When Paul spoke about marriage in Ephesians 5, he gave this astounding revelation: earthly marriage is designed in the Lord’s purpose to point to the reality of the heavenly marriage of Christ and His Bride.

For this reason a man will leave his father and mother and will be united to his wife, and the two will become one flesh.’ This is a profound mystery – but I am talking about Christ and the Ekklesia.

This is the crucial perspective that is missing in all the rhetoric about marriage in our day. Marriage only has meaning when it is seen as connected to Jesus and His Bride. Have you heard anyone start with the “profound mystery” as a foundation for discussing marriage?
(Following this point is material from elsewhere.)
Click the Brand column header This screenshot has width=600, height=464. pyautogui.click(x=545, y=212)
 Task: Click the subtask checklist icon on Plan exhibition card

To talk about it as a “divine institution” to be perpetuated, as a necessary way to hold society together, or as a product of evolutionary social forces is to take it utterly out of context and pervert how the Lord views human marriage.

Just as the Scriptures began with a marriage, so they end in the book of Revelation with a marriage that all of history was moving toward. “I saw the Holy City, the New Jerusalem, coming down out of heaven from God, as a bride beautifully dressed for her husband….. Come, I will show you the bride, the wife of the Lamb….. Blessed are those invited to the marriage supper of the Lamb.”

From Father’s viewpoint, the earthly union of a man and woman is not about traditional marriage, or same-sex civil ceremonies, or polygamy, or anything else. It is about His purpose to secure a Bride for His Son. There is a missing Person in the debate about marriage, and that is Jesus Christ. If you leave Him out of the discourse, then there is nothing to discuss.All the alternatives to a man and woman becoming one flesh are shown to be wrong for the simple reason that they contradict and are out of sync with the “profound mystery”of Christ and His Bride portrayed in earthly marriage.

Well-meaning people are trying to engage the topic of marriage without seeing it as an earthly portrayal of the future wedding supper of Christ and His Ekklesia. If Christ is all in all, then marriage can only be considered properly when He has the pre-eminence. If the “profound mystery” is not the spring board, then all you have is a social institution that is left up for grabs by those with the power to get votes or control policy.

Paul could not talk about human marriage without seeing it as pointing to a far greater reality, a “profound mystery.” Jesus saw marriage as temporary, ending when the last-day resurrection takes place and the marriage supper of the Lamb is inaugurated. Does this revelation shape our approach to earthly marriage?